In many cases, there won’t be any evidence apart from what the customer and the staff member recall, and their recollections will frequently be different. In these cases, you may have to accept that it is simply not possible to make a decision about what happened, and will need to explain to the customer that you are unable to uphold the complaint. You may need to explain that this is not because you think they are not telling the truth about their recollection of what happened but because, without further evidence, you are unable to favour one version of events over the other.

If, however, the customer obtains witness statements, the complaints handler will need to take these into account, even if they are a considerable time after the event.  Weigh the strength of the statements from the customer and the staff member before you decide whether to uphold the complaint.

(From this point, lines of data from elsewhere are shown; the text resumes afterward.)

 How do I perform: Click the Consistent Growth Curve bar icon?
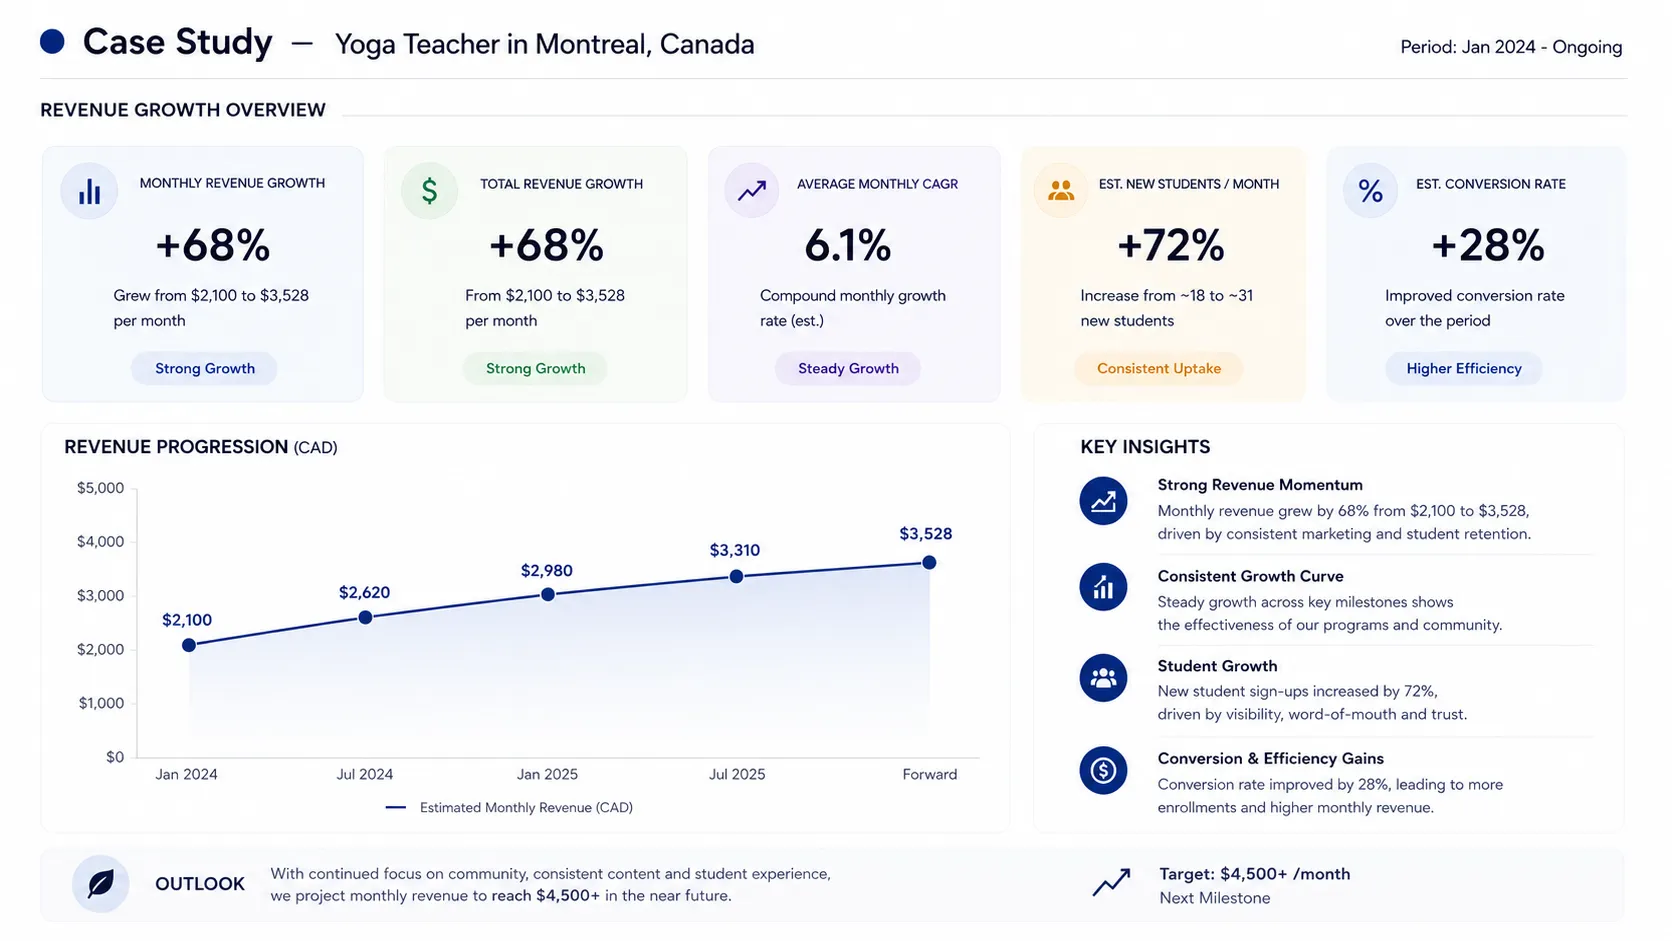[1103, 587]
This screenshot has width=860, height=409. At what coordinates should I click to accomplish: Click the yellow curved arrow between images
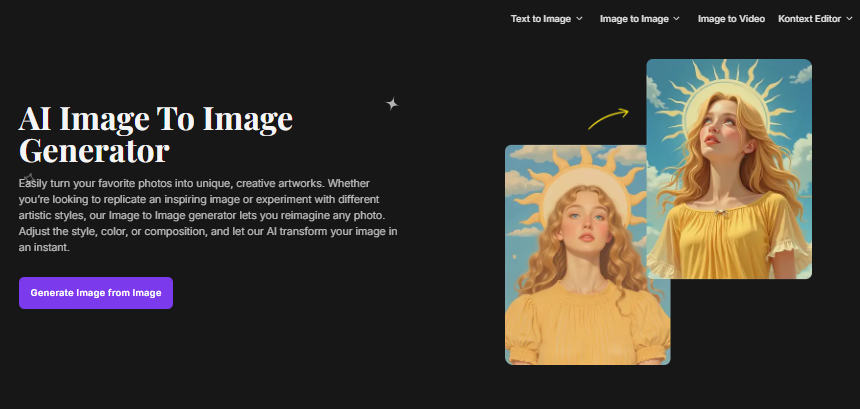(x=608, y=118)
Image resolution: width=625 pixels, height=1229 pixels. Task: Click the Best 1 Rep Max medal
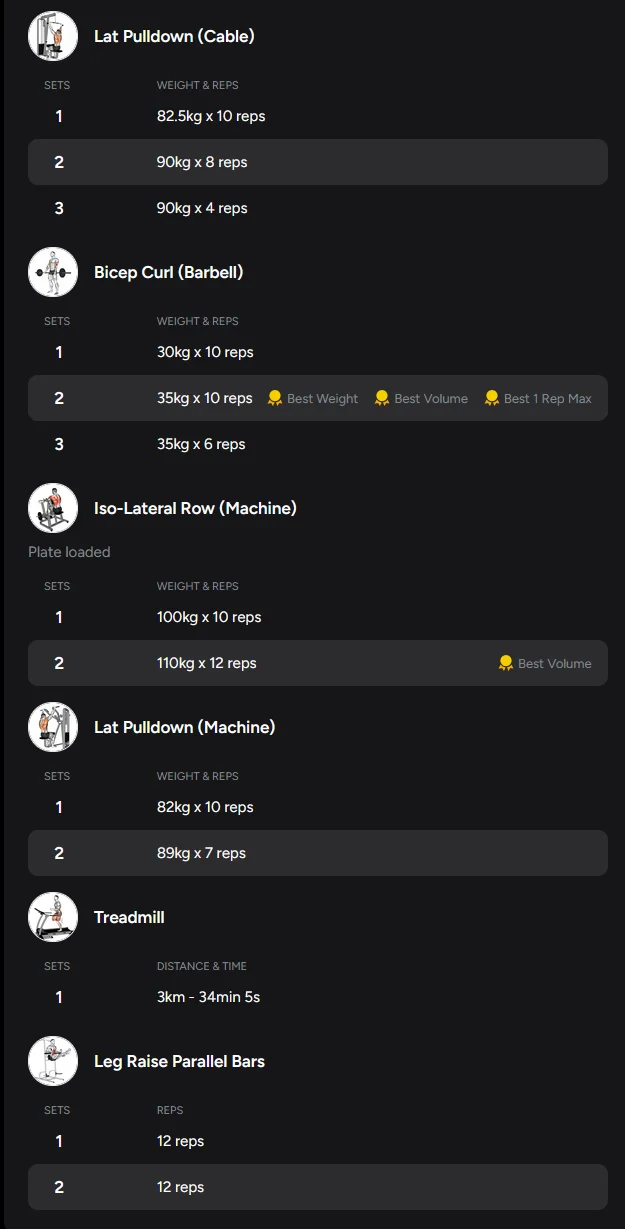click(x=492, y=398)
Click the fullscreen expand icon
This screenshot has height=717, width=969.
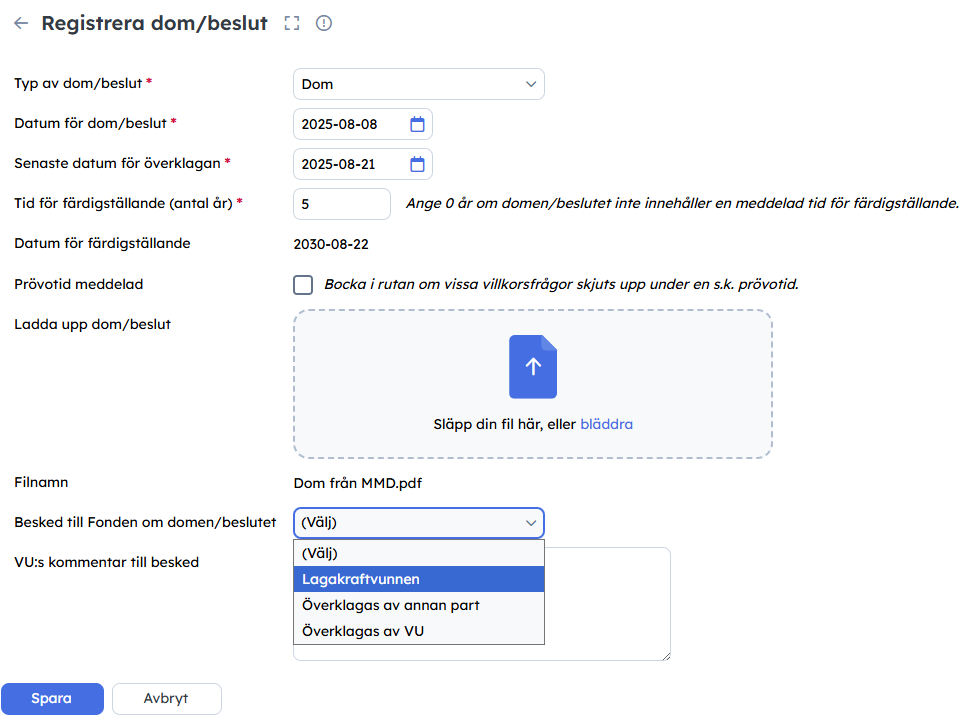point(292,23)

  • A customer telephoned their tax office and was told relief would be due on an additional voluntary contribution (AVC) to a pension scheme. The tax office confirmed the conversation in writing, although there was no note of the conversation in the file, and the customer paid the AVC. The tax office later correctly told him that relief was not due. The AVC was refunded by the Pension Scheme. We accepted that our misleading advice amounted to mistake and we made an ex gratia payment to reflect lost interest, and reimbursed the professional fees incurred by the customer.
  • A customer complains that she telephoned her local office where a member of staff was aggressive in the way he spoke, to the point that the customer felt intimidated. The member of staff tells you that the customer was shouting and wouldn’t listen to what was being explained to her. Although the member of staff accepts that he was firm with the customer, he does not feel he was aggressive or intimidating. There is no recording of the telephone conversation. In this case, you have insufficient evidence to reach a decision and will be unable to uphold the complaint. Explain to the customer that you fully accept how she felt, and that you are not calling that into question, but that without further evidence you are unable to reach a safe conclusion.
If you feel unsure about how to handle a case of alleged misleading advice, contact CCAST.